— start of Document section —

After my last List post on the Barros Luco, I heard back from the Chilean journalist who interviewed me about my piece on the Barros Jarpa. He wanted to do another article but needed photos. I made the sandwich several more times and sent him a few rounds of photos but interest seems to have fizzled. I haven’t heard back from him in almost a week. I was looking forward to my 2nd appearance in the Chilean press but I’ll have to settle for sharing one of these photos with you. I talked about perfecting this sandwich and I’m still not sure I did, but this was really good. I did have to share it with the photographer though.

a barros luco of beauty

a barros luco of beauty
Photo credit: Mikel Rosenthal

I’ve also been revisiting some favorites. The very first post on this site–3 months ago today actually!–was about a seasonal sandwich from J.P. Graziano called the Burrata. ‘Tis not the season for that sandwich, which features the best, ripest, freshest heirloom tomatoes along with basil and the namesake cheese, but my favorite sandwich in the city is a slightly-tweaked version of their Chicago-style Italian sub.

— end of Document section —
— start of Collected material —

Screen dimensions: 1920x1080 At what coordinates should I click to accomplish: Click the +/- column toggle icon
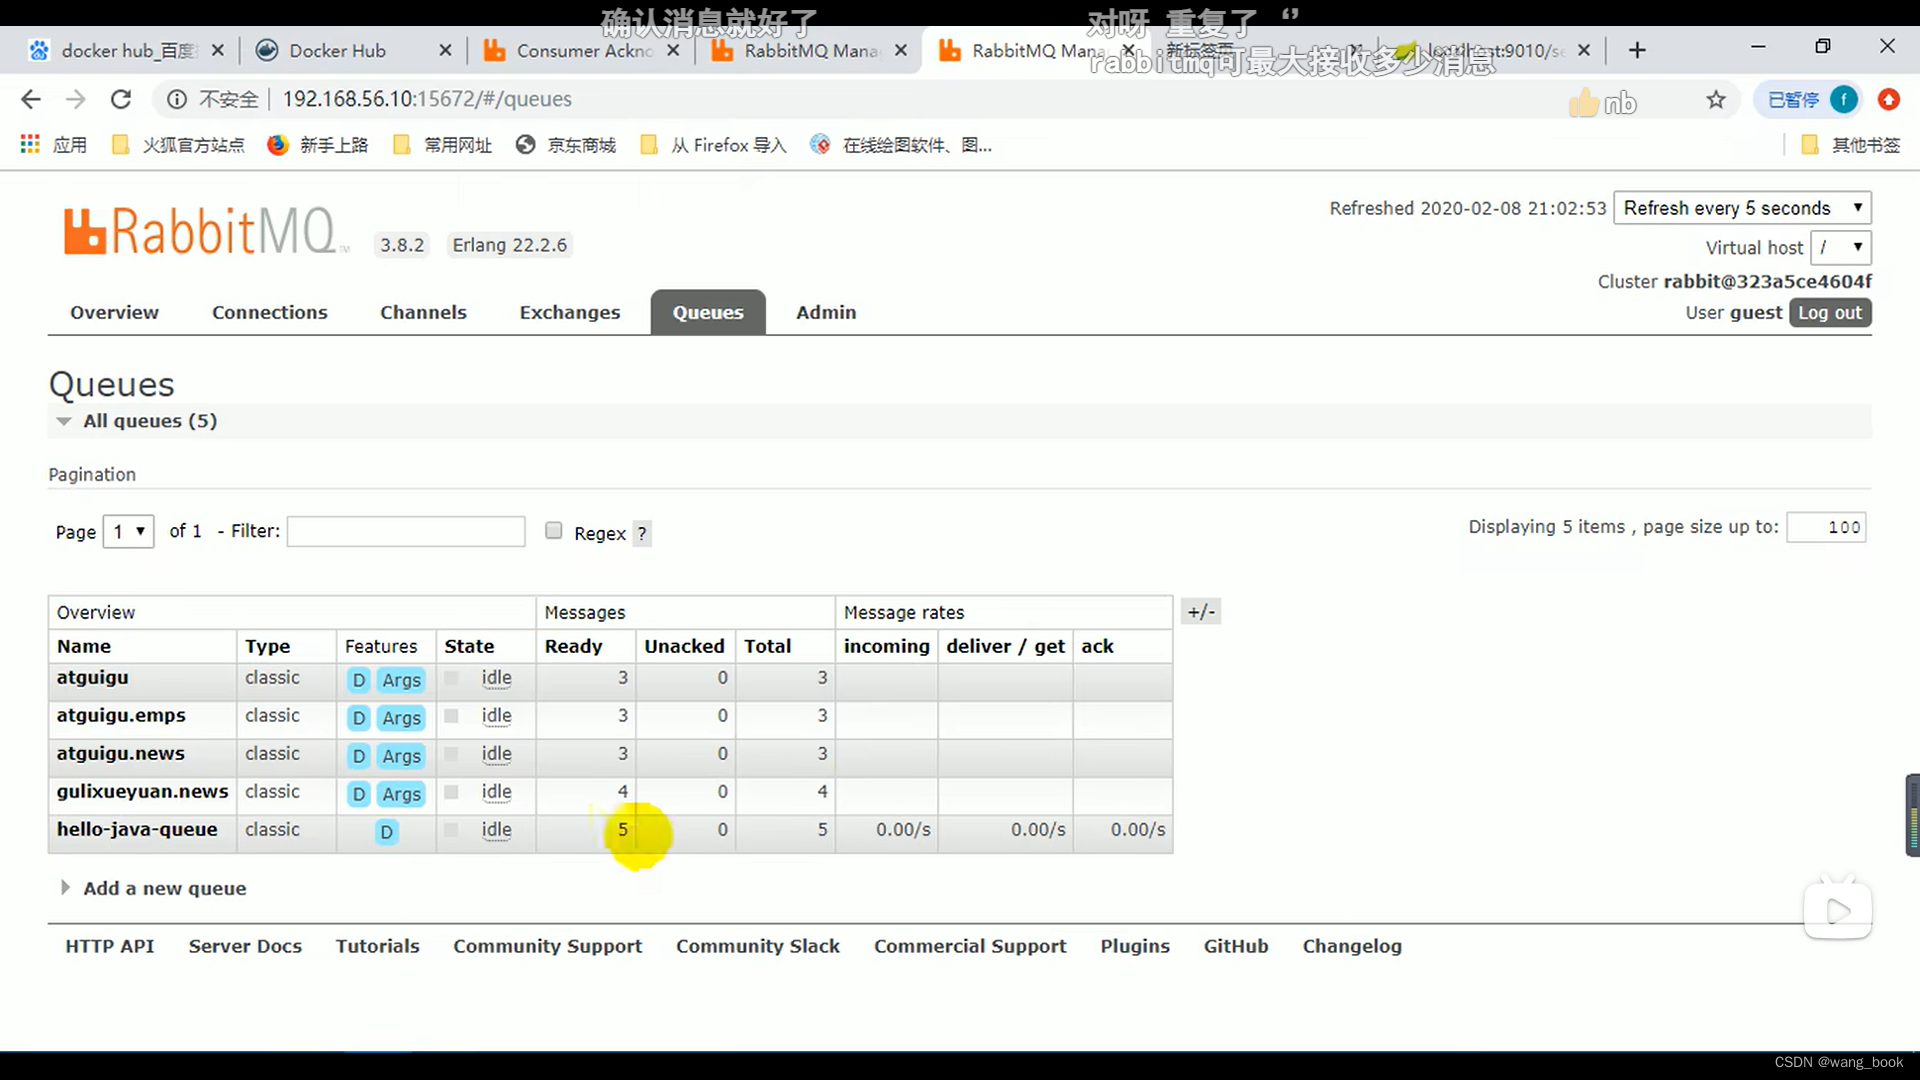1199,612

— end of Collected material —

> Task list:
[a] List every sandwich named in the sandwich blog post above.
[b] Carry on the sandwich blog post from the point where it ends.

> Answers by task:
[a]
- Barros Luco
- Barros Jarpa
- Burrata (from J.P. Graziano)
- Chicago-style Italian sub (from J.P. Graziano)

[b]
The Italian sub may not seem as iconic a Chicago specialty as, say, the Italian beef, or the dragged-through-the-garden style hot dog, or the Maxwell Street Polish sausage, but there is a specific style, even if it gets fudged a bit from place to place. It’s been nearly 5 years since these guys did their tour of Chicago-style Italian subs but much of the essential information there is useful. The basic Chicago-style Italian sub contains salami, mortadella, and capicola, provolone cheese, tomato/lettuce/oil/vinegar, and (optionally)(not really optional though) hot giardiniera, Chicago’s not-so-secret weapon in sandwich supremacy. The best ones come in a crusty baguette, preferably from d’Amato’s Bakery’s venerable coal-burning oven. Grease Freak, another site dedicated to Chicago-style foods, has a good gallery of Italian Sub images. It’s a Chicago thing every bit as much as, if not more than, those thick gutbomb pizzas you’ve heard about.

I often like to get my Italian subs tweaked just a bit, adding prosciutto and substituting a sharper imported provolone for the standard mild domestic usually included. And always with hot giardiniera of course. The first time I ordered one this way at J.P. Graziano, Jimmy Graziano said “That sounds awesome!” and has remembered my special order ever since. It’s a special place, full of class, and they make one hell of a sandwich. I stopped in and got one earlier this month, and I may go back today, despite the spaghetti I brought for lunch.

The Italian from J.P. Graziano, with a few tweaks

The Italian from J.P. Graziano, with a few tweaks

Last weekend was my son’s 17th birthday, and since he had recently expressed an interest in having spinach pie (spanakopita), something that used to be a fairly regular dish for our family but that I hadn’t cooked in some time, I tracked down my archive of a very old website of mine where I’d saved the recipe and I made it for his birthday. Since making spinach pie is a fairly involved and lengthy process, I also set out a Greek-style set of appetizers to tide people over, including cubes of feta, kalamata olives, dolmades, pita, pita chips, and a huge plate of homemade hummus. My standard thought for food on special occasions is anything worth doing is worth overdoing. As you can imagine, we had quite a bit left over.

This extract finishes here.